You see, the classic Christian road of growing in holiness has always been understood as a balance: a balance between working toward growth and resting in God’s grace, between discipline on the one hand and simply “abiding in Christ” on the other. The secret to finding misery is to absolutely avoid the end of that spectrum of effort that you’re not quite as good at. So if you’re more prone to be slothful, then go all-in on slacking off, and avoid the work of discipline. But if you’re a workaholic sort, then what you need to do is go all in on the work, and absolutely avoid any intentional practice of resting in God’s grace.

Here’s your gameplan, my self-motivated, always-active friends: you need to seriously take to heart the parts of the message that you hear from preachers where it talks about how seriously God regards sin. (And again, as with the other folks above, you can safely ignore any further subtlety your pastor might try to work into this point.) When once you understand how serious a thing sin is, then you’ll likely develop a deep awareness of your own sinfulness, and a dominant image of God as a perpetually-disappointed father. (If the “Disappointed Father” image doesn’t work for you, there are others, too: try one of my other favorites, “Frowning Judge” or “Hard-Grading Professor”).
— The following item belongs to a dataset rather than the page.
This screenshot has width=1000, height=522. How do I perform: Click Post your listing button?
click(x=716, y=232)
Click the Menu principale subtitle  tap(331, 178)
This will set you very readily on a quick road to Christian misery.

In order to please this implacable God, you’ll work really hard at overcoming your sinful habits through sheer willpower alone. And, marvelously, you’ll fail in spectacular fashion every single time. (The reason for this is that sinful habits aren’t overcome by sheer individual willpower alone; but for our purposes here, since we’re aiming for a bit of misery, we’ll just set that aside for a moment.) This will create a self-sustaining cycle of (1) sinning, (2) hating yourself for sinning, (3) promising God that you’ll do better next time, and then (4) sinning again. Talk about a surefire road to misery! It doesn’t get much better than that.
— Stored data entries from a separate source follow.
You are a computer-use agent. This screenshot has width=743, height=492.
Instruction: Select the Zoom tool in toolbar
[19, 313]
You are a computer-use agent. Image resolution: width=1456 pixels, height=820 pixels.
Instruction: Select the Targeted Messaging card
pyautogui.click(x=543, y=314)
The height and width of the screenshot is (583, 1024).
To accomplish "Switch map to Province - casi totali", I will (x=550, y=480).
Now, you might be tempted to include Scripture and prayer as part of your program of spiritual self-flagellation, but it’s generally safer not to. For some Christians, they might be able to fit their Bible readings into their overall scheme of trying vainly to earn God’s favor, and they might be able to keep their prayers at the agonizing level of perpetual self-pity—but most Christians who try that road eventually wind up letting a little bit of grace in the back door. And if that happens, your misery is a goner.

Here’s a cautionary tale for you: the famous leader of the Protestant Reformation, Martin Luther, was one of these grind-it-out-and-hate-yourself kind of Christians, and boy was he miserable! But then he started studying the Bible in-depth, and you know what happened?—he became one of the most unfashionable, wild-eyed fanatics in all of history. So be careful about the Bible.

Better than Scripture reading and prayer, then, is a steadfast program of trying to fight your sinful habits, all alone, by your own force of will. This will come naturally to you, because you’re a worker, and you’re geared to try projects like this. So just go all-out and work on your sin as hard as you can. The truth is, you might actually see some progress in gaining a bit of discipline over your sinful habits. But even if you do, don’t worry—just hold onto an overriding mindset of trying to please your deeply-grieved Heavenly Father and an acute awareness of your own sinfulness, and that will keep you in the sweet spot of popular Christian misery.

For you spiritual workaholics, though, you have to be careful to avoid any subversive message of “resting” or “abiding” in Christ. Following those roads will quickly lead you off your preferred course. There are several classic Christian writers who harp on this point a little too fervently—François Fénelon, Madame Guyon, and Andrew Murray, just to name a few. Their works might not put in danger those Christians who are already prone to enjoy a little bit of resting, but they are kryptonite to workaholic Christians seeking to confirm their justification through their own fervent efforts. Any idea that you should simply quiet your mind, rest in what Christ accomplished for you, and just drink in the love of God—run away from such things! They’ll make quick work of dispatching your miserable Christian lifestyle and replace it with a rich contentment that (clearly) very few Christians are choosing nowadays.